Paciente, 16 anos, refere amenorreia primária e dor pélvica cíclica a cada 28 dias, com duração de cerca de 3 dias. Informa sintomas pré-menstruais presentes, com sensibilidade nas mamas e alteração de humor. Ao exame, caracteres sexuais secundários femininos presentes. Assinale a alternativa com o diagnóstico MAIS provável.

Alternativas

  1. A) Obstrução distal do trato genital, como hímen imperfurado ou septo vaginal transverso
  2. B) Agenesia mulleriana total (síndrome de Mayer-Rokitansky).
  3. C) Disgenesia gonadal.
  4. D) Síndrome de Asherman

Pérola Clínica

Amenorreia primária + dor pélvica cíclica + caracteres sexuais secundários = obstrução do trato de saída.

Resumo-Chave

A combinação de amenorreia primária, dor pélvica cíclica e desenvolvimento normal dos caracteres sexuais secundários é altamente sugestiva de uma obstrução distal do trato genital. Nesses casos, o útero e os ovários estão presentes e funcionantes, produzindo hormônios e menstruando, mas o fluxo menstrual é impedido de sair, acumulando-se e causando dor.

Contexto Educacional

A amenorreia primária é definida como a ausência de menstruação aos 13 anos na ausência de caracteres sexuais secundários, ou aos 15 anos na presença de caracteres sexuais secundários. A investigação dessa condição é crucial e deve seguir um algoritmo diagnóstico bem estabelecido. O caso apresentado, com amenorreia primária, dor pélvica cíclica e desenvolvimento normal dos caracteres sexuais secundários, aponta fortemente para uma etiologia obstrutiva do trato genital. A presença de caracteres sexuais secundários indica que os ovários estão funcionantes e produzindo estrogênio, o que leva ao desenvolvimento mamário e à proliferação endometrial. A dor pélvica cíclica, por sua vez, sugere que o útero está menstruando, mas o sangue não consegue ser exteriorizado devido a uma barreira física. Esse acúmulo de sangue na vagina (hematocolpo), útero (hematometra) ou tubas (hematossalpinge) causa distensão e dor. As causas mais comuns de obstrução distal incluem o hímen imperfurado e o septo vaginal transverso. Em contraste, a agenesia mulleriana total (Síndrome de Mayer-Rokitansky-Küster-Hauser) cursa com amenorreia primária e caracteres sexuais secundários presentes, mas sem útero e, consequentemente, sem dor pélvica cíclica. A disgenesia gonadal (como a Síndrome de Turner) geralmente apresenta amenorreia primária e ausência ou desenvolvimento incompleto dos caracteres sexuais secundários devido à falha ovariana. A Síndrome de Asherman é uma causa de amenorreia secundária, decorrente de aderências intrauterinas, e não de amenorreia primária. Portanto, a obstrução distal do trato genital é o diagnóstico mais provável e exige correção cirúrgica para permitir o fluxo menstrual e preservar a fertilidade.

Perguntas Frequentes

Quais são as causas mais comuns de amenorreia primária?

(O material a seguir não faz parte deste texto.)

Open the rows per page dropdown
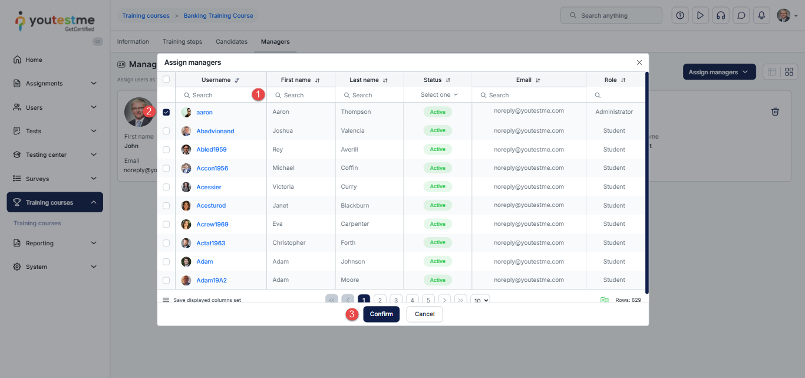Image resolution: width=805 pixels, height=378 pixels. (x=480, y=300)
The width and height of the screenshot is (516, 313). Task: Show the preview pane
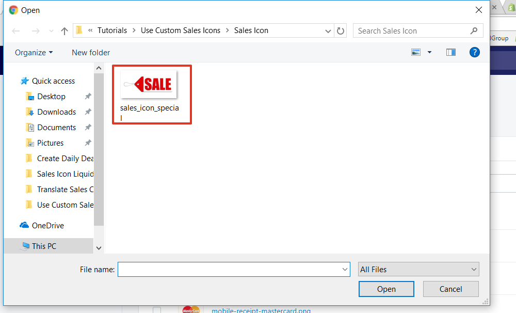(x=450, y=52)
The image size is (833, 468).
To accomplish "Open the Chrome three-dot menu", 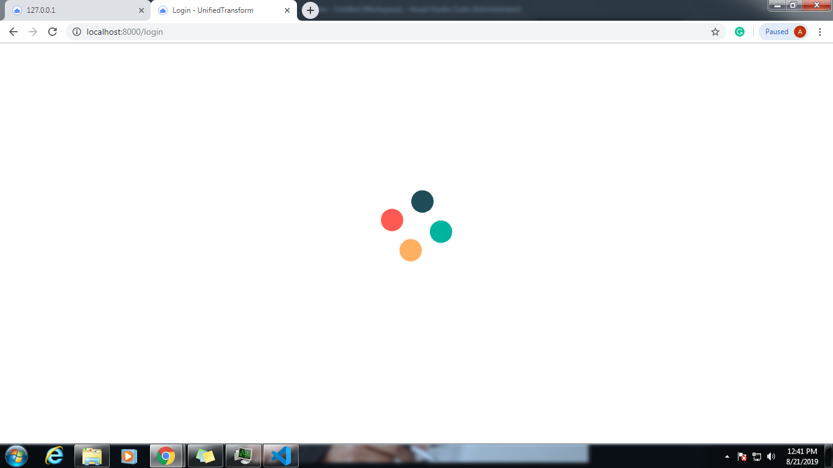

As causas incluem anomalias congênitas do trato reprodutor (como hímen imperfurado, agenesia mulleriana), distúrbios genéticos (como Síndrome de Turner), disfunções hipotalâmicas/hipofisárias e disfunções ovarianas.

Como o hímen imperfurado causa dor pélvica cíclica?

O hímen imperfurado impede a saída do sangue menstrual, que se acumula na vagina (hematocolpo) e, posteriormente, no útero (hematometra) e tubas (hematossalpinge), causando distensão e dor cíclica.

Qual a conduta inicial para amenorreia primária com suspeita de obstrução?

A conduta inicial envolve exame físico detalhado, incluindo inspeção da genitália externa, e exames de imagem como ultrassonografia pélvica para confirmar a presença de útero e ovários e identificar o local da obstrução. O tratamento é cirúrgico para correção da obstrução.